Apr, 2011

“You will read something in the near future.”

Posters of Fortune

Cracking open a fortune cookie at the end of a Chinese meal and seeing if/how the inside message personally relates to our individual lives is all part of the fun and good times. But the fact is, we all know the prophecies are mass produced, completely generic, and totally random. Even beyond the universal words, the fortunes share the same unconsidered design and ultra-ordinary typography. Thus, it all comes down to how we interpret the meaning of the message.

But what if we took a fortune cookie’s fortune, altered its context, and gave it a major redesign overhaul? How would the message be read differently? Or for that matter, would it? Now through May 12th, a new exhibit and silent auction at the Type Directors Club (TDC) in New York City, Posters of Fortune, features crave-worthy posters of re-imagined fortune cookie sayings by twenty internationally renowned designers and typographers.

Posters of Fortune curator and New York-based graphic designer Cardon Webb was curious to explore such questions as, “Will the fortunes be more or less impactful in their new medium? Is the message less intimate or more appropriate? Are people more inclined to notice the message, but not as trusting of it as a well-designed printed poster?”

In fact, for some time Webb has been fascinated with how injecting things like color, concept, composition, and type can literally breathe new life and meaning into a message. He shares, “The show idea is (loosely) based on a project of mine called Cardon Copy, which I started while studying at the School of Visual Arts. Cardon Copy involves hijacking self-distributed street fliers and tear-offs we’ve all seen in our neighborhoods (like a ‘missing cat’ sign) and redesigning them with a new visual language.”

Webb’s concept so intrigued the Type Directors Club that they not only featured his Cardon Copy posters at TDC in 2009, they invited him to curate a show based on the project in 2010 and again this year.

In conjunction with friend and designer Peter Mendelsund, the two conceived the idea for a fortune cookie poster show and carefully selected the participants. Webb confides, “Our conversations went something like, ‘have you seen so-and-so’s work?
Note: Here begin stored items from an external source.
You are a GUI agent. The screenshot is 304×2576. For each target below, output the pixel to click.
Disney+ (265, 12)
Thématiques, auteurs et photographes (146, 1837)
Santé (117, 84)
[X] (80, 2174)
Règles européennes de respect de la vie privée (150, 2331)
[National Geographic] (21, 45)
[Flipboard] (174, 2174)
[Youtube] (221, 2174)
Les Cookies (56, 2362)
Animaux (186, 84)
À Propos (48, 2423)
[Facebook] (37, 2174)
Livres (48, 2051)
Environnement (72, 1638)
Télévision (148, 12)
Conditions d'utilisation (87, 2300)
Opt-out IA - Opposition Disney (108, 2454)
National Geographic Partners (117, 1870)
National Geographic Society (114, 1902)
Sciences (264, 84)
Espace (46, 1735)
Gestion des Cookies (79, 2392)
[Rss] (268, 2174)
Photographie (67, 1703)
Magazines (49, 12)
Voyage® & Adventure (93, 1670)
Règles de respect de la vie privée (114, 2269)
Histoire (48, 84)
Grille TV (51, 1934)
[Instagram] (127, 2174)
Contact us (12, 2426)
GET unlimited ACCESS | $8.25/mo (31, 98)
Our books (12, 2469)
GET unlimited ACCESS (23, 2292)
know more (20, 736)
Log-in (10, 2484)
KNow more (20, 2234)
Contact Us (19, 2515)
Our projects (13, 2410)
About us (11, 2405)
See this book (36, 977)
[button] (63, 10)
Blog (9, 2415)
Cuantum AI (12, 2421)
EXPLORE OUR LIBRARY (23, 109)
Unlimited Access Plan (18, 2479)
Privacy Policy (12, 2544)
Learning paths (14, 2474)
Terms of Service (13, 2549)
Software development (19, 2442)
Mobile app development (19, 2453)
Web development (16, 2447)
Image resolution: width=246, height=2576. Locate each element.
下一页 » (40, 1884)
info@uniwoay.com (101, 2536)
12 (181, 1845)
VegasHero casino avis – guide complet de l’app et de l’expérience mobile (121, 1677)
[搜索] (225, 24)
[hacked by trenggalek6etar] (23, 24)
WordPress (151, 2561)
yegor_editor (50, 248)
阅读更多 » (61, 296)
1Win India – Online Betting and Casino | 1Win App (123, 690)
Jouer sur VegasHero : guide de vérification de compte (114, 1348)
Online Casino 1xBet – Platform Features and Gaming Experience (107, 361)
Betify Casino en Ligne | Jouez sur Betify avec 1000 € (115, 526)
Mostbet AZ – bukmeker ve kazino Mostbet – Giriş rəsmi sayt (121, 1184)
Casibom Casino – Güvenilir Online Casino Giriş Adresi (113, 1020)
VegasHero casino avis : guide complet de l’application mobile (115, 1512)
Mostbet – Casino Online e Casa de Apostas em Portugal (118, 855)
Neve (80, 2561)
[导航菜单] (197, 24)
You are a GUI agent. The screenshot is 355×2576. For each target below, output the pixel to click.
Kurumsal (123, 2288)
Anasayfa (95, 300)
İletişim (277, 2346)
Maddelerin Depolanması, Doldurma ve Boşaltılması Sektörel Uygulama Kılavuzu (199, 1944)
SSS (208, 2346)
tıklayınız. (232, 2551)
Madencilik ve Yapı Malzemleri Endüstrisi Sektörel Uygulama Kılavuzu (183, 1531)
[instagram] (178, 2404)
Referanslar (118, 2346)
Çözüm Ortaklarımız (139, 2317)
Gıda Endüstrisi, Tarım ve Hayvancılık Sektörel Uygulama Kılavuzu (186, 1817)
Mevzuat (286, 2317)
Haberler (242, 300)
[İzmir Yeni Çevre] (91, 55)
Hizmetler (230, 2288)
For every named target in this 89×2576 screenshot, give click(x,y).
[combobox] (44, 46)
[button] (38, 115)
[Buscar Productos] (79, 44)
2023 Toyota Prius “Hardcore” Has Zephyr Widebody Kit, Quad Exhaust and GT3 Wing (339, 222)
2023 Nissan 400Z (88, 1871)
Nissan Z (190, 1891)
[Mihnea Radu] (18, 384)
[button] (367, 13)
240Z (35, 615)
It’s sooo goooood.’ Or ‘You know who would be cool, so-and-so; their type work is some next-level stuff.’” He adds, “The show is a great excuse and opportunity to contact and meet some of my design crushes and heroes.” The creatives in the show include the killer talents of Luca BarcellonaSiggi EggerstsonJonathan GrayJonge MeestersAbby LowWill StaehleJames Victore, and Heads of State, to name just a few.

Webb and Mendelsund snail-mailed each designer/typographer an actual fortune cookie. Webb explains, “We didn’t pick the fortunes. Only physics and Chinese restaurants can do that. Once the cookie arrived it was opened and the fortune and poster contents revealed.”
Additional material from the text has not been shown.